Fayette County

Bevin exempts Medicaid from spending cuts but vows to end Kynect

Kentucky Governor Matt Bevin smiles as he is introduced at the Kentucky Chamber of Commerce dinner, Thursday, Jan. 7, 2016 at Heritage Hall in Lexington, Ky.
Kentucky Governor Matt Bevin smiles as he is introduced at the Kentucky Chamber of Commerce dinner, Thursday, Jan. 7, 2016 at Heritage Hall in Lexington, Ky. Associated Press

Gov. Matt Bevin wants to spare the state’s Medicaid program from any immediate cuts and provide pay increases for social workers.

He also plans to end within a year Kynect, the health-insurance exchange started by former Gov. Steve Beshear, and increase funding for centers that assist abused and neglected children, a project pushed by his wife, Glenna Bevin.

Bevin highlighted those health issues in the $21 billion, two-year budget plan he unveiled to state lawmakers Tuesday. They now will craft their own spending plan for the state and try to reach agreement with the governor on a final budget before this year’s General Assembly ends in mid-April.

Bevin said Tuesday his administration is pursuing a federal waiver that will allow Kentucky “to redesign and revamp the Medicaid program in order to transition it into something more affordable, more sustainable and more tailored to Kentucky’s needs.”

He said his budget proposal contains funding to maintain current Medicaid services during the waiver negotiations with the Centers for Medicare and Medicaid Services. He did not immediately say how much money he wants to set aside for Medicaid.

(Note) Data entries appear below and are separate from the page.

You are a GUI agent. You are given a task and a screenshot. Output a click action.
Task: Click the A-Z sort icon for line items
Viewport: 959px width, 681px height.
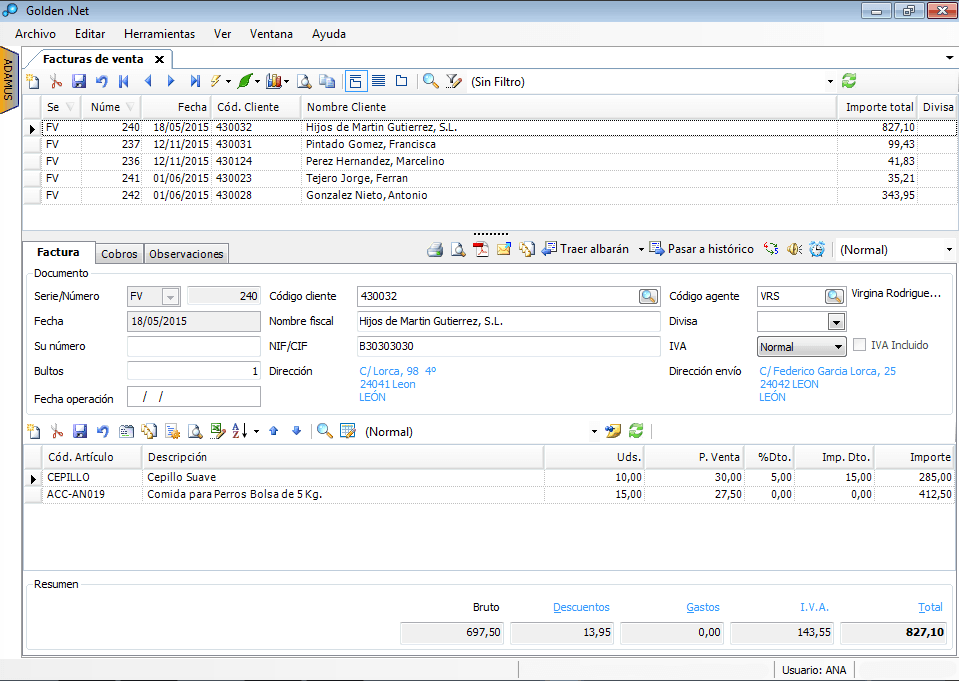point(240,431)
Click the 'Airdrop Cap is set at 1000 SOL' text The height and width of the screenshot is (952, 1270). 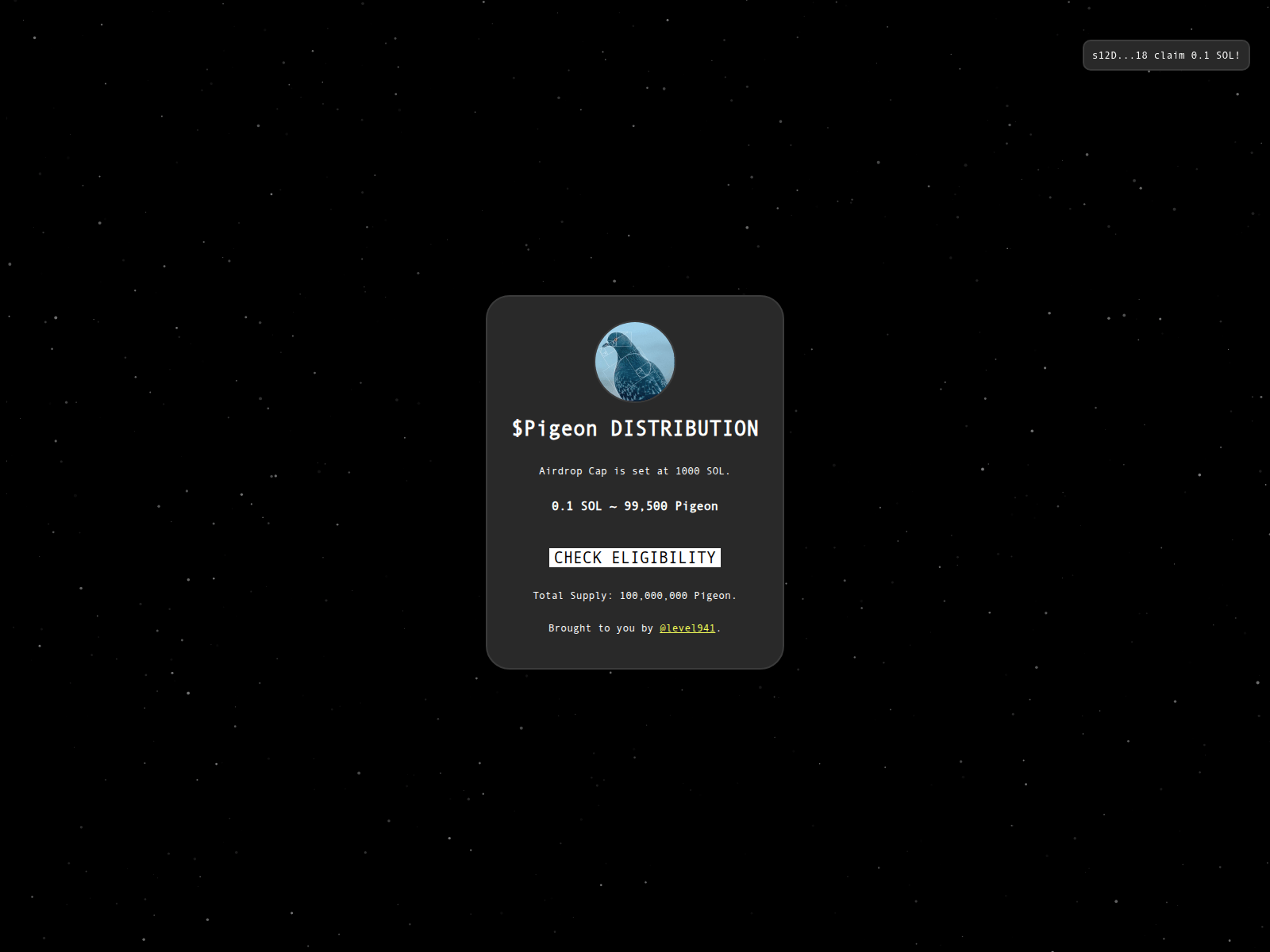click(634, 470)
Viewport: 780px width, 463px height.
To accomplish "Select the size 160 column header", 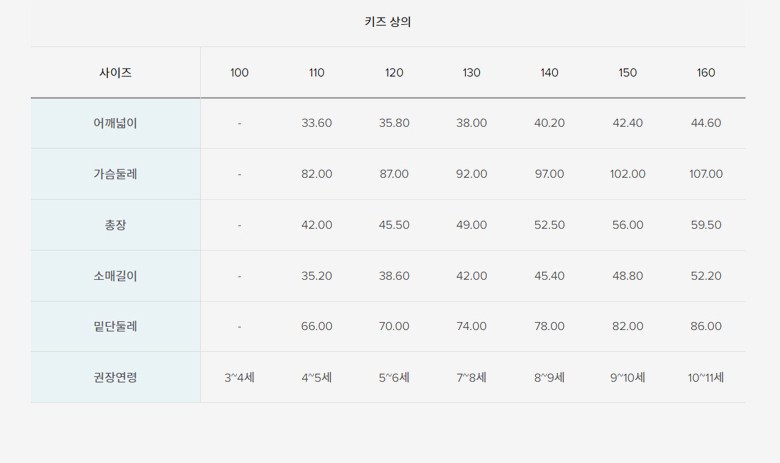I will click(x=706, y=73).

Beshear, a Democrat, expanded Medicaid in the state under the federal Affordable Care Act, adding about 425,000 Kentuckians to the health care program for the poor. It affected people earning up to 138 percent of the federal poverty level. That amounts to about $16,200 a year for one person.

Bevin said major changes in the program probably would not occur until 2017. The current program covers about 1.3 million Kentuckians. The federal government picks ups 70 percent of costs for about 875,000 Kentuckians who have traditionally qualified for Medicaid and 100 percent of the cost for those added in Beshear’s expansion. The state will begin paying for a small portion of the expanded Medicaid program next year, increasing to 10 percent by 2020.

The Republican governor who took office Dec. 8 was specific in saying that Kynect “is going away” and added that it won’t be in existence a year from now. The exchange offers a website to shop for health coverage.

Bevin predicted that a move to the federal exchange, Healthcare.gov, will save the state millions of dollars each year. He said the change would not take effect until next year, after open enrollment ends for 2017.

State Democratic Party Chair Patrick Hughes said in a statement that he was pleased Bevin “has backed away from his campaign promise to reverse Medicaid expansion” but he hoped the governor would “also reverse his promise to dismantle the widely popular Kynect system, since so many Kentuckians have depended on it to access high-quality and affordable health care.”

Hughes predicted that dismantling Kynect will cost the state about $23 million “and force premiums to rise. Because of Gov. Bevin’s decision, we may be on the hook to repay $57 million to the federal government. That doesn’t sound fiscally conservative or wise to us.”

Bevin said his budget also helps social workers and guardians.

It calls for an additional $4.8 million over the next two years to fund salary increases for new and entry-level social workers and clinicians in the Department for Community Based Services and the state’s Aging and Independent Living Services department. This would affect about 2,030 social workers.

The Department for Community Based Services provides child care, child and adult protection, determines eligibility for Medicaid and food benefits, and administers a program to help the needy with their energy bills. The aging services agency assists Kentucky’s elders and individuals with disabilities.

Bevin’s budget would allocate an additional $964,100 to reduce the caseloads of guardians — state employees who care for people who cannot make their own health and financial decisions because of mental or physical disorders.

His budget proposes an additional $1.6 million over the next two years for 15 children’s advocacy centers in the state. They provide care and resources to abused and neglected children. The centers have not seen any increase in funding since 2008, the governor said.